## REQUIRED ACTION
Only a number is wanted here: how many lines in the records below contain the string "more".

BEGIN DATA EXCERPTS

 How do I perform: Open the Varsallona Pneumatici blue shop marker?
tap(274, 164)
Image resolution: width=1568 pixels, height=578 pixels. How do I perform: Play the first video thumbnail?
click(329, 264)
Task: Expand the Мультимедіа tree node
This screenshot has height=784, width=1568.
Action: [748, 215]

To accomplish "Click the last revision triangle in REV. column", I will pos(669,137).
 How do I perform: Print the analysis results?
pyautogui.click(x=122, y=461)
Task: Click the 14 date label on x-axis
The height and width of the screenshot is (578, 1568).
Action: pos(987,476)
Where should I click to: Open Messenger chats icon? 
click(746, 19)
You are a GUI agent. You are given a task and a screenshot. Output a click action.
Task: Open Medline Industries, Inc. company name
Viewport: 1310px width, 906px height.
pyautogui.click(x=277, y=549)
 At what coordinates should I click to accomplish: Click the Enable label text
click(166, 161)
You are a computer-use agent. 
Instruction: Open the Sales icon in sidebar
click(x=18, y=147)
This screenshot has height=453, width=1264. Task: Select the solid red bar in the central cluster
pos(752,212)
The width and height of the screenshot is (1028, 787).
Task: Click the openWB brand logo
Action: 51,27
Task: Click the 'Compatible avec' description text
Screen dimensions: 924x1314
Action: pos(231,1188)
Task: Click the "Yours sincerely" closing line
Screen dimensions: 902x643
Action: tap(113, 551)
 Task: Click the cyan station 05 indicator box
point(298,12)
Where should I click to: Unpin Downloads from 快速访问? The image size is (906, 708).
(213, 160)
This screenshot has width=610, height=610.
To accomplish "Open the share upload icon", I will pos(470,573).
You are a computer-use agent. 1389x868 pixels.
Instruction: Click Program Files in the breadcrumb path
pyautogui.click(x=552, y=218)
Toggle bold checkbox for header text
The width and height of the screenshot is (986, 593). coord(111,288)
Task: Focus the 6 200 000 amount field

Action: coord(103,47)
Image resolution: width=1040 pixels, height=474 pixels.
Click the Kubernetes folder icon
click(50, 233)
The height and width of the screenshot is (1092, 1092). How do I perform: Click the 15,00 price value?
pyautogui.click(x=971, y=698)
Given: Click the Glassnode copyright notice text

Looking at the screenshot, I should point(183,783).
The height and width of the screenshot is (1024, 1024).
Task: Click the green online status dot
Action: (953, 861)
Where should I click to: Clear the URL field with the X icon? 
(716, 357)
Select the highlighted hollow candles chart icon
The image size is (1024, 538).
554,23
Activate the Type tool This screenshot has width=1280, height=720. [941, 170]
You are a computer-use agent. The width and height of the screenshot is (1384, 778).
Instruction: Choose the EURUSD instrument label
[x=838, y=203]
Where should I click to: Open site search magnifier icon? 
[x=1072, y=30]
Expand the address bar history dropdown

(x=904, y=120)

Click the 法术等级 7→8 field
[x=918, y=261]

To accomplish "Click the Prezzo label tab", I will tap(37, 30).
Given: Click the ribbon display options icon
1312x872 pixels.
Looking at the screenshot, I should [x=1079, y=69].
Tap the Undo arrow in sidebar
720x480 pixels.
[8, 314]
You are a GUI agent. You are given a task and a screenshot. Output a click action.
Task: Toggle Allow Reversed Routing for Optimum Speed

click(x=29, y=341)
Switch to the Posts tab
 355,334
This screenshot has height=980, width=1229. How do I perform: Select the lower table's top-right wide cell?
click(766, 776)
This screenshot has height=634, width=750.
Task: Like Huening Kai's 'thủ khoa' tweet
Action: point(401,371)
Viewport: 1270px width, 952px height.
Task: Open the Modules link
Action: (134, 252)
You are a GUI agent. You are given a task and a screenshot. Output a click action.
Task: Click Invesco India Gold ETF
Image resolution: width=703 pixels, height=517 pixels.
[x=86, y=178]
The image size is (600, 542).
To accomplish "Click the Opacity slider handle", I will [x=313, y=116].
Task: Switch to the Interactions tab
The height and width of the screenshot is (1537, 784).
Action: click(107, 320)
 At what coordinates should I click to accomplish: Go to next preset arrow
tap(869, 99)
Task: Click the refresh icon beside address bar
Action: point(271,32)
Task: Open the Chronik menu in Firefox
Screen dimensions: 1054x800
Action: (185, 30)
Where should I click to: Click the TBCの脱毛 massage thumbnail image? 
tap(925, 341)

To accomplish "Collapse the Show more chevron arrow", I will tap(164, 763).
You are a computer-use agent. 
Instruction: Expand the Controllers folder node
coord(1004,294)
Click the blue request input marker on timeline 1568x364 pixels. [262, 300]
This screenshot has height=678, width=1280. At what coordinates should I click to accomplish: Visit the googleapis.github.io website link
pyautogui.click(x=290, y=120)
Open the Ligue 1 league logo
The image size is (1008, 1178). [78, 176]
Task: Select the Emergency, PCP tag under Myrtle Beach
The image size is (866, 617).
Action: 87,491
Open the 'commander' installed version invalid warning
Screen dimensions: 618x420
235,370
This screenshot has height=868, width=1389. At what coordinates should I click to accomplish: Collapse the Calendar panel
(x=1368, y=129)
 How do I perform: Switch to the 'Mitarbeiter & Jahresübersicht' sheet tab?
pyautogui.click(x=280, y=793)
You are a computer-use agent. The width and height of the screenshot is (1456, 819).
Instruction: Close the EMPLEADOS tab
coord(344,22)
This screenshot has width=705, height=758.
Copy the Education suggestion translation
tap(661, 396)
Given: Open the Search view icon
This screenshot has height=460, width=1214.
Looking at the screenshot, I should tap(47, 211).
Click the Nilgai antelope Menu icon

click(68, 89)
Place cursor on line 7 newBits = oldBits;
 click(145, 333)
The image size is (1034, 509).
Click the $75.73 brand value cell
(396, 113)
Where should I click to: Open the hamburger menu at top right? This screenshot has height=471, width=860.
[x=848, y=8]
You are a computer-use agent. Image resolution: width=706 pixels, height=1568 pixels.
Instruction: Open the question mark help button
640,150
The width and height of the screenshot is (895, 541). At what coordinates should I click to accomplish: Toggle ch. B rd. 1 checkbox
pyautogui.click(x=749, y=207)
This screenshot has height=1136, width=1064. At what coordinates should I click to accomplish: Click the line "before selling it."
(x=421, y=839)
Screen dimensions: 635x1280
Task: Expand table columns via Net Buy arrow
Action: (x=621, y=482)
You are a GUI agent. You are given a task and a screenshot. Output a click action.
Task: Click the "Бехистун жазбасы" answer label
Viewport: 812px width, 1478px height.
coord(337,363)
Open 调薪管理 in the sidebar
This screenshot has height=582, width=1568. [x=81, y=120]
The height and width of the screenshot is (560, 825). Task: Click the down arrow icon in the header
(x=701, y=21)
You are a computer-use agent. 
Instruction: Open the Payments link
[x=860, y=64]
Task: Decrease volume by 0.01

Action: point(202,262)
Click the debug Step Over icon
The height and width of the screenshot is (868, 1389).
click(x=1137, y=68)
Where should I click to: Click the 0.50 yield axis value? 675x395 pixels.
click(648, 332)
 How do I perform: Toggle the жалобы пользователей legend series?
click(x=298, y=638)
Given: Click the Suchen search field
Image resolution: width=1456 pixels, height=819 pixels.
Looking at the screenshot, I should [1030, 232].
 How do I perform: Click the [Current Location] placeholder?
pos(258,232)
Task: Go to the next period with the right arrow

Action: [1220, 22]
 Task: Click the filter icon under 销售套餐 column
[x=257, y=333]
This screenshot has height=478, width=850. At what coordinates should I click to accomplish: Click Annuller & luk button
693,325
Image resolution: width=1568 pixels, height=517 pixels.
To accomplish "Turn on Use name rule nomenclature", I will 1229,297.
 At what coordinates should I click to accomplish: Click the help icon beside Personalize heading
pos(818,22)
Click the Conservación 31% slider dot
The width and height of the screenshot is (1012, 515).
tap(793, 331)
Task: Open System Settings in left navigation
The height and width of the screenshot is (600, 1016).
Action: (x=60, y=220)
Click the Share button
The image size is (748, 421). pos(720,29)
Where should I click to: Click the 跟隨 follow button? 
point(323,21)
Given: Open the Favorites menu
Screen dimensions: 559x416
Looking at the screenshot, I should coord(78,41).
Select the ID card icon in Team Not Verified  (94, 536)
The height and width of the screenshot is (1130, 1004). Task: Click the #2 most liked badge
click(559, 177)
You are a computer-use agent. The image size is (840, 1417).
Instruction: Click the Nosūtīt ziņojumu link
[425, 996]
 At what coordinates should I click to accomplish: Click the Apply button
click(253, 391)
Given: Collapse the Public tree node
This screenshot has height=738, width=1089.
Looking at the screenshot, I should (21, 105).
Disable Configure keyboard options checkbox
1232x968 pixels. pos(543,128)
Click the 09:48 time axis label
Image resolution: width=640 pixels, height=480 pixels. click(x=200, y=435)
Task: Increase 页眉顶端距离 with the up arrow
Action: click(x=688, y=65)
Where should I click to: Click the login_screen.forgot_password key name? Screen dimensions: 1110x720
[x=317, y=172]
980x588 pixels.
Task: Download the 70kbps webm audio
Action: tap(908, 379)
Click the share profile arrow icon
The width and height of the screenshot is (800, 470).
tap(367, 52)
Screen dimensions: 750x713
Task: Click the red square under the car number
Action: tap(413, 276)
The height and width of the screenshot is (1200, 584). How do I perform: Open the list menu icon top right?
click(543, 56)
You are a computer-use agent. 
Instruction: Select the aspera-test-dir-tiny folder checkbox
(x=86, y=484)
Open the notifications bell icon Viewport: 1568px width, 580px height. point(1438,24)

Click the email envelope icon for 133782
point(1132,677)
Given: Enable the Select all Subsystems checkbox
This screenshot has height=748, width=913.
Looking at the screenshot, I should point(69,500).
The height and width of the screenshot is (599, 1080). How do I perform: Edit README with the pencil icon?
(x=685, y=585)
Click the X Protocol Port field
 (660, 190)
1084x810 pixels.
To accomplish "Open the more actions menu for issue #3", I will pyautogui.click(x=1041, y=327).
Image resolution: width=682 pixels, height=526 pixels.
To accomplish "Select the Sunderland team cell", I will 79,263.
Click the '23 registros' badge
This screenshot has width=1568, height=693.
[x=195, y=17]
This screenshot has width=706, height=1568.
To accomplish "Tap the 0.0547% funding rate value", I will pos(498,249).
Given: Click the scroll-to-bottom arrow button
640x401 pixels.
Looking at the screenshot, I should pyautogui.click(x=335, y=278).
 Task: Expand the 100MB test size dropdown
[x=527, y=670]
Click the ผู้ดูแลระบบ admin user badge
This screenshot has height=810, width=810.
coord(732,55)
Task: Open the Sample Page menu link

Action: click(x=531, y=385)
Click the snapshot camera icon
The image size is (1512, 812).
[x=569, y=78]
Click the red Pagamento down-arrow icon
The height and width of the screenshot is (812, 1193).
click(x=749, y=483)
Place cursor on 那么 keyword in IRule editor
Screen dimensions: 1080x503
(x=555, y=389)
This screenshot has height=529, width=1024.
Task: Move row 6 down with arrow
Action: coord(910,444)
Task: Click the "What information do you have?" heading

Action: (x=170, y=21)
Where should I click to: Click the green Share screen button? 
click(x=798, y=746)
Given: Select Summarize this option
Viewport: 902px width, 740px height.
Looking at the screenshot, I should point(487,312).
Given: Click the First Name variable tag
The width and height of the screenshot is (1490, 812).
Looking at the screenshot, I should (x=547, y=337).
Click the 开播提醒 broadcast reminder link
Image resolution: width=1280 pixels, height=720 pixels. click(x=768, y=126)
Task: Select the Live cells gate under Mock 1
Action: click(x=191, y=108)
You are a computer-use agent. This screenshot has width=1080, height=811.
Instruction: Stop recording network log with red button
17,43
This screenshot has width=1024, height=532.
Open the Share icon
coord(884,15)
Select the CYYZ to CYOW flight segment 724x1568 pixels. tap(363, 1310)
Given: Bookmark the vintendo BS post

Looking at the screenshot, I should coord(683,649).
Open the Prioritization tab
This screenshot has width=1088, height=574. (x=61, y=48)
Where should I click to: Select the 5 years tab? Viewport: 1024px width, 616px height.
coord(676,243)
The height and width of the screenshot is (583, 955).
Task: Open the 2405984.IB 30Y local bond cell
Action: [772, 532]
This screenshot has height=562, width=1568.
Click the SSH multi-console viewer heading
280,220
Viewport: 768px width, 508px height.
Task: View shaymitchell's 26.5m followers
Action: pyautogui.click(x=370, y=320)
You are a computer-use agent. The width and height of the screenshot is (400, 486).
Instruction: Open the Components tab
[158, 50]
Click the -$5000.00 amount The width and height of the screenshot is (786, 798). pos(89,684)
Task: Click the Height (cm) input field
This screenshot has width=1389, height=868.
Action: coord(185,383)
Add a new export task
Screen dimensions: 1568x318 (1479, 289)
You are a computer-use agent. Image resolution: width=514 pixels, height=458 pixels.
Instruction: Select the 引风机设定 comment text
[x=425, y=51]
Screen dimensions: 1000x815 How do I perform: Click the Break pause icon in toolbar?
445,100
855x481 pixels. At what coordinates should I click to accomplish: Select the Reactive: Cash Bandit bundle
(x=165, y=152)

END DATA EXCERPTS

## ANSWER BOX
2